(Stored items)
-*-

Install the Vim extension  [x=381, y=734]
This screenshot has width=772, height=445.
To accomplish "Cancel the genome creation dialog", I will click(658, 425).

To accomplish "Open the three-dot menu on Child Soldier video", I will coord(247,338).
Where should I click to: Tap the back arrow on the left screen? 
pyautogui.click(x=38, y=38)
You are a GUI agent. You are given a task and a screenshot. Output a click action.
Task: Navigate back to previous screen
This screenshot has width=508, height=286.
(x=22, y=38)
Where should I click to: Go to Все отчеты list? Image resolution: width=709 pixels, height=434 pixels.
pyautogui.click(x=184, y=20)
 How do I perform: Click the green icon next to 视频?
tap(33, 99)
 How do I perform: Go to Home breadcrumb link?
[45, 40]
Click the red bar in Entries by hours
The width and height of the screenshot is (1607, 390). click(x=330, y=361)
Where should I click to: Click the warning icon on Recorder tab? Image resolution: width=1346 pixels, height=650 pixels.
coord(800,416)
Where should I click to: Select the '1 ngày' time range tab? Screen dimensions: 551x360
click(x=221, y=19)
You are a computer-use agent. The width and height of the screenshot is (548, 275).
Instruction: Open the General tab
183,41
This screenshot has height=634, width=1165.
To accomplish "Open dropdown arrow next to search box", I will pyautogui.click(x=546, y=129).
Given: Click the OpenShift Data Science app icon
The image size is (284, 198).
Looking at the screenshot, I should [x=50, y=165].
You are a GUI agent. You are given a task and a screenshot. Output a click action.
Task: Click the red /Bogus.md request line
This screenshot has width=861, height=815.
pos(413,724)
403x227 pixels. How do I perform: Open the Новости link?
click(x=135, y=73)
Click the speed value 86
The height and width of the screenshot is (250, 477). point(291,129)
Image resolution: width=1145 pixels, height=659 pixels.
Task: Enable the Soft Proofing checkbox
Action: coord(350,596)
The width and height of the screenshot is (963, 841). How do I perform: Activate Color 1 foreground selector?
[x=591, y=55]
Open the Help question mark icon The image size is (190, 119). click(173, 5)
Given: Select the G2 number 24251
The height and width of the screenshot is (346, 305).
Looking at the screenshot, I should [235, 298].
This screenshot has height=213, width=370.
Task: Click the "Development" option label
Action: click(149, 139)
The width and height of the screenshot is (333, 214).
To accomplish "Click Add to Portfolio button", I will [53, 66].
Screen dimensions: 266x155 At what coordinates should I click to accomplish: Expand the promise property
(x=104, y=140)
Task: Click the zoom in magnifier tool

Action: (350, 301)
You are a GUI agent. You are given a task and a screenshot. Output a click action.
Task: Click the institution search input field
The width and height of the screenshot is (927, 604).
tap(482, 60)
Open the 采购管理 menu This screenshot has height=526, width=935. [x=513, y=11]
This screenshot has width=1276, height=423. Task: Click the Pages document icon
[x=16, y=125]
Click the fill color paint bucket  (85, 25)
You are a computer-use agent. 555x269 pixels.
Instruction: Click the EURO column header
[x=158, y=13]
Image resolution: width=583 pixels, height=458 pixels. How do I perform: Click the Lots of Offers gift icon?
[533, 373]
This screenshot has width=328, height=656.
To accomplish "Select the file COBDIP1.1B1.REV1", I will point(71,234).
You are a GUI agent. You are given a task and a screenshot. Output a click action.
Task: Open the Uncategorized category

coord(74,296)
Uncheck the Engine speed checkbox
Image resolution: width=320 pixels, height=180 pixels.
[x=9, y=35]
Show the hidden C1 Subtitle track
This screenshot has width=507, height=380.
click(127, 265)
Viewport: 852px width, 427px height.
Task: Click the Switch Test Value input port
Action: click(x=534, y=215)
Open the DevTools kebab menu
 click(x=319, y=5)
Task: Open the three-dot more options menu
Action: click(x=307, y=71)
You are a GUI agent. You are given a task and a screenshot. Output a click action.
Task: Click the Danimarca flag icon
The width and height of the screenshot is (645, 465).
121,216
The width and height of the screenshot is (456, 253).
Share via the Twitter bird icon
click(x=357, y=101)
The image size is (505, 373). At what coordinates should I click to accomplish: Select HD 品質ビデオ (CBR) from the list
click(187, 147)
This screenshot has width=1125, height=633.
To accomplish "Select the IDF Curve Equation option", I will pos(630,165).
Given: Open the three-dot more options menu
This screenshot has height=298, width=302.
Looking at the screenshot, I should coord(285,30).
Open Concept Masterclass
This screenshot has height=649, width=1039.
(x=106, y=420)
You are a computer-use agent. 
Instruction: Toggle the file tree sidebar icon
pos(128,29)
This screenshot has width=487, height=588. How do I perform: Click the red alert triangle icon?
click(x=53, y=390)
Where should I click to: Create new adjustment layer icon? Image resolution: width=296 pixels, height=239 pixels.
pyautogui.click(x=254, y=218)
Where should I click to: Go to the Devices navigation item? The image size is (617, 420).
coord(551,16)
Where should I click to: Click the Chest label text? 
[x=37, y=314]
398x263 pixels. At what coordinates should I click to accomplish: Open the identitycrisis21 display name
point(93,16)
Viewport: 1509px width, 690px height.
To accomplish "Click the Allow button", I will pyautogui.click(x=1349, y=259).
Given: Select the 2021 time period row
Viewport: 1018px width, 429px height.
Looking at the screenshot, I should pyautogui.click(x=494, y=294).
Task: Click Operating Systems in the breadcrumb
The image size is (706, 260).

-*-

Every line above has to be restated word for word.

Answer to the problem
Install the Vim extension  [x=381, y=734]
This screenshot has width=772, height=445.
To accomplish "Cancel the genome creation dialog", I will click(658, 425).

To accomplish "Open the three-dot menu on Child Soldier video", I will coord(247,338).
Where should I click to: Tap the back arrow on the left screen? 
pyautogui.click(x=38, y=38)
You are a GUI agent. You are given a task and a screenshot. Output a click action.
Task: Navigate back to previous screen
This screenshot has width=508, height=286.
(x=22, y=38)
Where should I click to: Go to Все отчеты list? Image resolution: width=709 pixels, height=434 pixels.
pyautogui.click(x=184, y=20)
 How do I perform: Click the green icon next to 视频?
tap(33, 99)
 How do I perform: Go to Home breadcrumb link?
[45, 40]
Click the red bar in Entries by hours
The width and height of the screenshot is (1607, 390). click(x=330, y=361)
Where should I click to: Click the warning icon on Recorder tab? Image resolution: width=1346 pixels, height=650 pixels.
coord(800,416)
Where should I click to: Select the '1 ngày' time range tab? Screen dimensions: 551x360
click(x=221, y=19)
You are a computer-use agent. The width and height of the screenshot is (548, 275).
Instruction: Open the General tab
183,41
This screenshot has height=634, width=1165.
To accomplish "Open dropdown arrow next to search box", I will pyautogui.click(x=546, y=129).
Given: Click the OpenShift Data Science app icon
The image size is (284, 198).
Looking at the screenshot, I should [x=50, y=165].
You are a GUI agent. You are given a task and a screenshot. Output a click action.
Task: Click the red /Bogus.md request line
This screenshot has width=861, height=815.
pos(413,724)
403x227 pixels. How do I perform: Open the Новости link?
click(x=135, y=73)
Click the speed value 86
The height and width of the screenshot is (250, 477). point(291,129)
Image resolution: width=1145 pixels, height=659 pixels.
Task: Enable the Soft Proofing checkbox
Action: coord(350,596)
The width and height of the screenshot is (963, 841). How do I perform: Activate Color 1 foreground selector?
[x=591, y=55]
Open the Help question mark icon The image size is (190, 119). click(173, 5)
Given: Select the G2 number 24251
The height and width of the screenshot is (346, 305).
Looking at the screenshot, I should [235, 298].
This screenshot has height=213, width=370.
Task: Click the "Development" option label
Action: click(149, 139)
The width and height of the screenshot is (333, 214).
To accomplish "Click Add to Portfolio button", I will [53, 66].
Screen dimensions: 266x155 At what coordinates should I click to accomplish: Expand the promise property
(x=104, y=140)
Task: Click the zoom in magnifier tool

Action: (350, 301)
You are a GUI agent. You are given a task and a screenshot. Output a click action.
Task: Click the institution search input field
The width and height of the screenshot is (927, 604).
tap(482, 60)
Open the 采购管理 menu This screenshot has height=526, width=935. [x=513, y=11]
This screenshot has width=1276, height=423. Task: Click the Pages document icon
[x=16, y=125]
Click the fill color paint bucket  (85, 25)
You are a computer-use agent. 555x269 pixels.
Instruction: Click the EURO column header
[x=158, y=13]
Image resolution: width=583 pixels, height=458 pixels. How do I perform: Click the Lots of Offers gift icon?
[533, 373]
This screenshot has width=328, height=656.
To accomplish "Select the file COBDIP1.1B1.REV1", I will point(71,234).
You are a GUI agent. You are given a task and a screenshot. Output a click action.
Task: Open the Uncategorized category

coord(74,296)
Uncheck the Engine speed checkbox
Image resolution: width=320 pixels, height=180 pixels.
[x=9, y=35]
Show the hidden C1 Subtitle track
This screenshot has width=507, height=380.
click(127, 265)
Viewport: 852px width, 427px height.
Task: Click the Switch Test Value input port
Action: click(x=534, y=215)
Open the DevTools kebab menu
 click(x=319, y=5)
Task: Open the three-dot more options menu
Action: click(x=307, y=71)
You are a GUI agent. You are given a task and a screenshot. Output a click action.
Task: Click the Danimarca flag icon
The width and height of the screenshot is (645, 465).
121,216
The width and height of the screenshot is (456, 253).
Share via the Twitter bird icon
click(x=357, y=101)
The image size is (505, 373). At what coordinates should I click to accomplish: Select HD 品質ビデオ (CBR) from the list
click(187, 147)
This screenshot has width=1125, height=633.
To accomplish "Select the IDF Curve Equation option", I will pos(630,165).
Given: Open the three-dot more options menu
This screenshot has height=298, width=302.
Looking at the screenshot, I should coord(285,30).
Open Concept Masterclass
This screenshot has height=649, width=1039.
(x=106, y=420)
You are a computer-use agent. 
Instruction: Toggle the file tree sidebar icon
pos(128,29)
This screenshot has width=487, height=588. How do I perform: Click the red alert triangle icon?
click(x=53, y=390)
Where should I click to: Create new adjustment layer icon? Image resolution: width=296 pixels, height=239 pixels.
pyautogui.click(x=254, y=218)
Where should I click to: Go to the Devices navigation item? The image size is (617, 420).
coord(551,16)
Where should I click to: Click the Chest label text? 
[x=37, y=314]
398x263 pixels. At what coordinates should I click to accomplish: Open the identitycrisis21 display name
point(93,16)
Viewport: 1509px width, 690px height.
To accomplish "Click the Allow button", I will pyautogui.click(x=1349, y=259).
Given: Select the 2021 time period row
Viewport: 1018px width, 429px height.
Looking at the screenshot, I should pyautogui.click(x=494, y=294).
Task: Click Operating Systems in the breadcrumb
The image size is (706, 260).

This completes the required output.